Dr Michael Bazlinton
4 months agoApril 22, 2018
Since meeting Chris and Tommy over here in the UK last month at the BASEM conference I've become increasingly excited about the blood chemistry calculator (perhaps my engineering background as something to do with this!) - I reckon I eyeball between 20 - 30 sets of these standard markers 5 days per week, 45 weeks of the year for the past 13 years = approximately 88,000 sets of these 38; and I can pick up a few patterns but I'm still pretty rubbish. So I am very excited about using this in my private coaching work. Interestingly I suspect that the times when the calculator delivers a false positive - as you say in the video; "this person looks as if they have x but they don't"  - is going to be super useful because you then have to go away and explain that result and find a root cause. I suspect these events are going to turn out to be some of the most clinically useful ones and most challenging/interesting ones to solve! Thanks guys for all your hard work!! Michael
3 months agoMay 2, 2018
This video is really helpful to explain how the algorithm is working. A video like this would be very helpful to be included when you are sent the link to your report as watching this has made things a lot clearer.
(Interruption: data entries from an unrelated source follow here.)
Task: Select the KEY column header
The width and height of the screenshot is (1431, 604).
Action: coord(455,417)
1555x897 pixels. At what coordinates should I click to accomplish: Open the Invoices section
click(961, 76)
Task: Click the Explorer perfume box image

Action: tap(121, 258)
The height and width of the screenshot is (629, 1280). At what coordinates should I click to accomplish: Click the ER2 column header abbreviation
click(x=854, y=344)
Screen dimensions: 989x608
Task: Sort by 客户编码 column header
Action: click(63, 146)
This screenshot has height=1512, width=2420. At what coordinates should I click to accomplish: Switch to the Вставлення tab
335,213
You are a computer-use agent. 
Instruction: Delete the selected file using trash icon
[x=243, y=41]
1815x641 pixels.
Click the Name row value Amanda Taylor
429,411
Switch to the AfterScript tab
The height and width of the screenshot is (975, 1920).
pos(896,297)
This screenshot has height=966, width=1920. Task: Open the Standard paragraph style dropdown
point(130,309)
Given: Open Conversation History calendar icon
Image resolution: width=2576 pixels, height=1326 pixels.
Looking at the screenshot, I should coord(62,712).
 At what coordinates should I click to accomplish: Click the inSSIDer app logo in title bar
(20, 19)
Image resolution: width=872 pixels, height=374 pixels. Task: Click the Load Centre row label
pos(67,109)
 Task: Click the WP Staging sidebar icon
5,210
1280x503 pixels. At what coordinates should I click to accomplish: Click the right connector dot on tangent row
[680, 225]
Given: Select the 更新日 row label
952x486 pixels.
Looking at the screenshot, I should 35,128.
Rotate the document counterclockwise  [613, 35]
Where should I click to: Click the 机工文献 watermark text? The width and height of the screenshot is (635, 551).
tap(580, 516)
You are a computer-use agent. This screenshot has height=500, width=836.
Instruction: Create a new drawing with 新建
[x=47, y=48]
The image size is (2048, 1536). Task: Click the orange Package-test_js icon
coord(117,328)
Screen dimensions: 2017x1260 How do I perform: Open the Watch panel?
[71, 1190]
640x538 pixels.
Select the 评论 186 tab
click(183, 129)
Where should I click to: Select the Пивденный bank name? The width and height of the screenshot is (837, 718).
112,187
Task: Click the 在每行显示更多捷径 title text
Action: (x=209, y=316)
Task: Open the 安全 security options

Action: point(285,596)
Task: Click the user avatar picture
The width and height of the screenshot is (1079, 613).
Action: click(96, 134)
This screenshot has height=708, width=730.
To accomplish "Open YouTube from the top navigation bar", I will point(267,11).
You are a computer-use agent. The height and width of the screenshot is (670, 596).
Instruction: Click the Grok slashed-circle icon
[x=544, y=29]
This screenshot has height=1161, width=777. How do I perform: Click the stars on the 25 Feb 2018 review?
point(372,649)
I had a few things with probability of 100% can that be possible if the test does not have 100% sensitivity and specificity?
Elaine Lee
3 months agoMay 2, 2018
Good question.  You do need to keep the sensitivity and specificity factors in mind.  If the calculator forecasts something with 100% probability and then you go to check the sensitivity/specificity you'll find that there is, in most cases, some chance of false positive (specificity).  So a specificity of, say, 96 indicates there's a 96% chance that the 100% is accurate, and a 4% chance it is not accurate.